begin GIVEN TEXT

Global International Relations (IR) not only challenges Western and American dominance in the discipline, but aims to serve as framework of scholarly debate that reconceptualizes agency as part of a Global IR research agenda.

The goal of this conference is to assess the contributions to date while deliberating and aiding in the development of the Global IR in the quest of broadening existing IR knowledge, particularly with respect to the ‘second-generation’ challenge of bringing the ‘non-Western’ in. In recent years, scholars have been called upon to work on this new agenda. The International Studies Association (ISA) dedicated its 2015 Convention to the theme, and the challenge was subsequently picked up by participants. Some of these efforts have recently been compiled in the Presidential Issue of the International Studies Quarterly (2016).
This call for proposals incorporates both an assessment of contributions to date, but also welcomes further innovative approaches to broaden the agenda. In taking stock, paper proposals might consider the extent to which Global IR offers theoretical innovation. How do concepts including relationism (versus rationalism), customization, dialogues of civilizations, or regionalism differentiate Global IR project in building a coherent research agenda? Is Global IR complementary to or competing with critical theory and feminism approaches? How does Global IR position itself vis-a-vis ‘mainstream’ theories and the relatively popular constructivist approaches of recent decades? Are there methodological approaches that help us overcome the parochialism of western universalism?

end GIVEN TEXT
begin PROVIDED MATERIAL

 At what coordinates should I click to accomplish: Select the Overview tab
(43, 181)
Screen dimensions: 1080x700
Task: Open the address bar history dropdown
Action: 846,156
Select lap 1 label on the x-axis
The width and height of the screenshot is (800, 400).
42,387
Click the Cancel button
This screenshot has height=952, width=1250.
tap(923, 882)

end PROVIDED MATERIAL

- **TASK**:
Answer these questions from the text on Global IR.
(a) Which organization dedicated its 2015 Convention to the theme?
(b) In what publication were some of these efforts recently compiled?
(c) Which two approaches does the text ask whether Global IR complements or competes with?
The listing is separate material unrelated to the text on Global IR.

- **COMPLETED TASK**:
(a) The International Studies Association (ISA).
(b) The Presidential Issue of the International Studies Quarterly (2016).
(c) Critical theory and feminism.